Norconex / crawlers

Norconex Crawlers (or spiders) are flexible web and filesystem crawlers for collecting, parsing, and manipulating data from the web or filesystem to various data repositories such as search engines.
https://opensource.norconex.com/crawlers
Apache License 2.0
183 stars 67 forks source link

Importer pipeline error with custom IDocumentFilter #552

Closed RaduCiumag closed 4 years ago

RaduCiumag commented 5 years ago

Hello,

I am trying to use a custom document filter in the Importer pipeline, the Pre-process document stage. My document filter implements only the IDocumentFilter interface. When the pipeline is active, and a document goes through the pre-process filters, an error is generated and the processing for that page is stopped. The error:

INFO  - REJECTED_ERROR             -            REJECTED_ERROR: https://a.ro/somehtml
INFO  - AbstractCrawler            - homezz-crawler: Could not process document: https://a.ro/some.html (ro...filter.XDocumentFilter cannot be cast to com.norconex.importer.handler.filter.IOnMatchFilter)

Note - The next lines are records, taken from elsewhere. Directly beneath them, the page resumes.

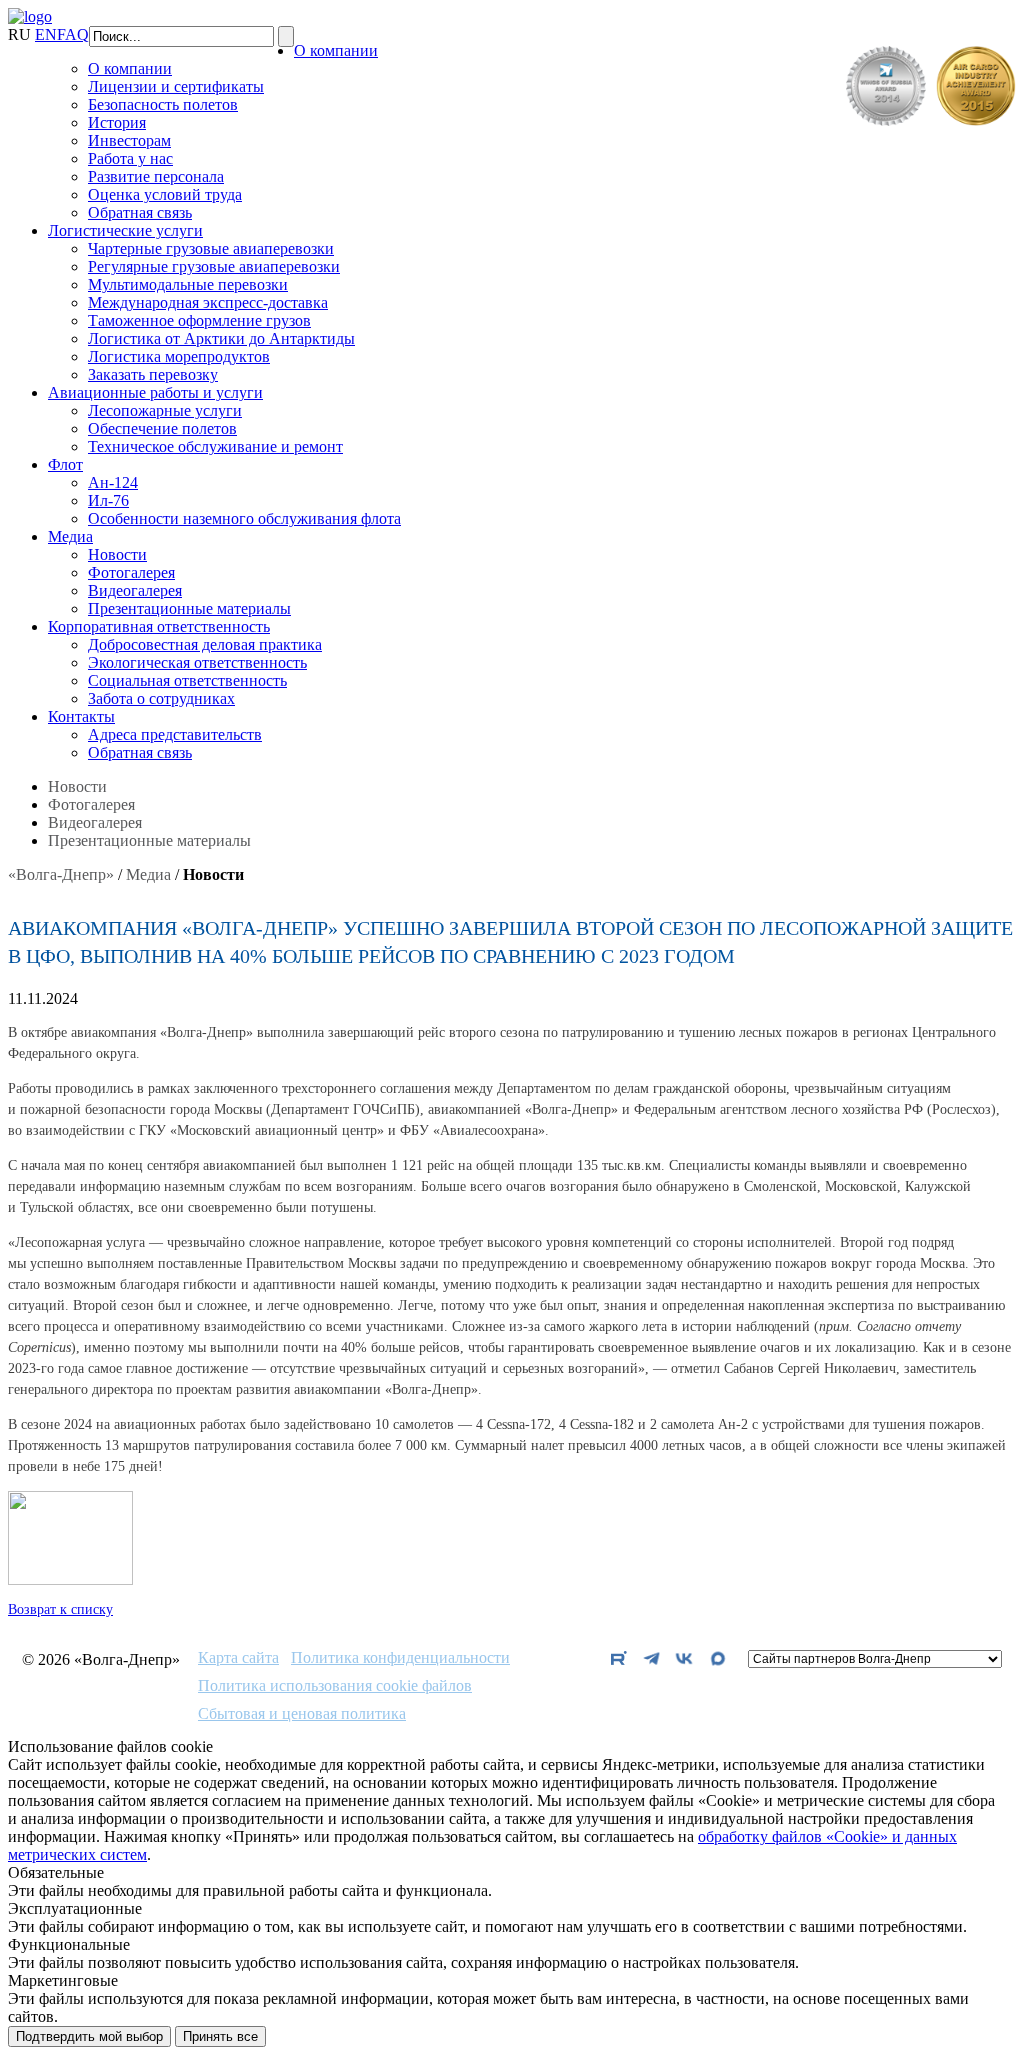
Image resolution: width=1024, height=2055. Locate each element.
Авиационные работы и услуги (155, 392)
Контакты (81, 716)
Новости (117, 554)
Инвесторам (129, 140)
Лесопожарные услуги (165, 410)
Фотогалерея (131, 572)
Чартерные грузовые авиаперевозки (211, 248)
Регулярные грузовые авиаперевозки (214, 266)
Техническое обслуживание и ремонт (215, 446)
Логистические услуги (125, 230)
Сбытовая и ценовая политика (302, 1714)
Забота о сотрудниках (161, 698)
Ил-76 (108, 500)
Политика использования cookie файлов (335, 1686)
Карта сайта (238, 1658)
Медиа (70, 536)
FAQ (73, 34)
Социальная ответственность (187, 680)
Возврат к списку (60, 1609)
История (117, 122)
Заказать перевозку (153, 374)
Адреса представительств (175, 734)
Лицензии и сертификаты (176, 86)
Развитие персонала (156, 176)
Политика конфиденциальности (400, 1658)
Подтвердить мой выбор (89, 2036)
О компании (336, 50)
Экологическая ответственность (197, 662)
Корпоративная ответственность (159, 626)
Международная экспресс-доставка (208, 302)
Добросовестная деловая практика (205, 644)
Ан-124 (113, 482)
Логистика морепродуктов (179, 356)
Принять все (220, 2036)
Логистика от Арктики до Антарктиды (221, 338)
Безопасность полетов (163, 104)
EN (46, 34)
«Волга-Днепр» (61, 874)
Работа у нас (130, 158)
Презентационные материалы (189, 608)
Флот (65, 464)
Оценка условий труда (165, 194)
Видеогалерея (135, 590)
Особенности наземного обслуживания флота (244, 518)
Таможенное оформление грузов (199, 320)
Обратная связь (140, 212)
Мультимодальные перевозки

The source code I can identify as the problem: .m2/repository/com/norconex/collectors/norconex-importer/2.9.0/norconex-importer-2.9.0-sources.jar!/com/norconex/importer/Importer.java:354

boolean accepted = acceptDocument(doc, filter, parsed);
if (isMatchIncludeFilter((IOnMatchFilter) h)) {
    includeResolver.hasIncludes = true;
    if (accepted) {

The cause: When the cast is done, there is not check if h is an instance of IOnMatchFilter

Can you please review this?

Thank you.

essiembre commented 5 years ago

A new snapshot release has been made with this fix. Please test and confirm.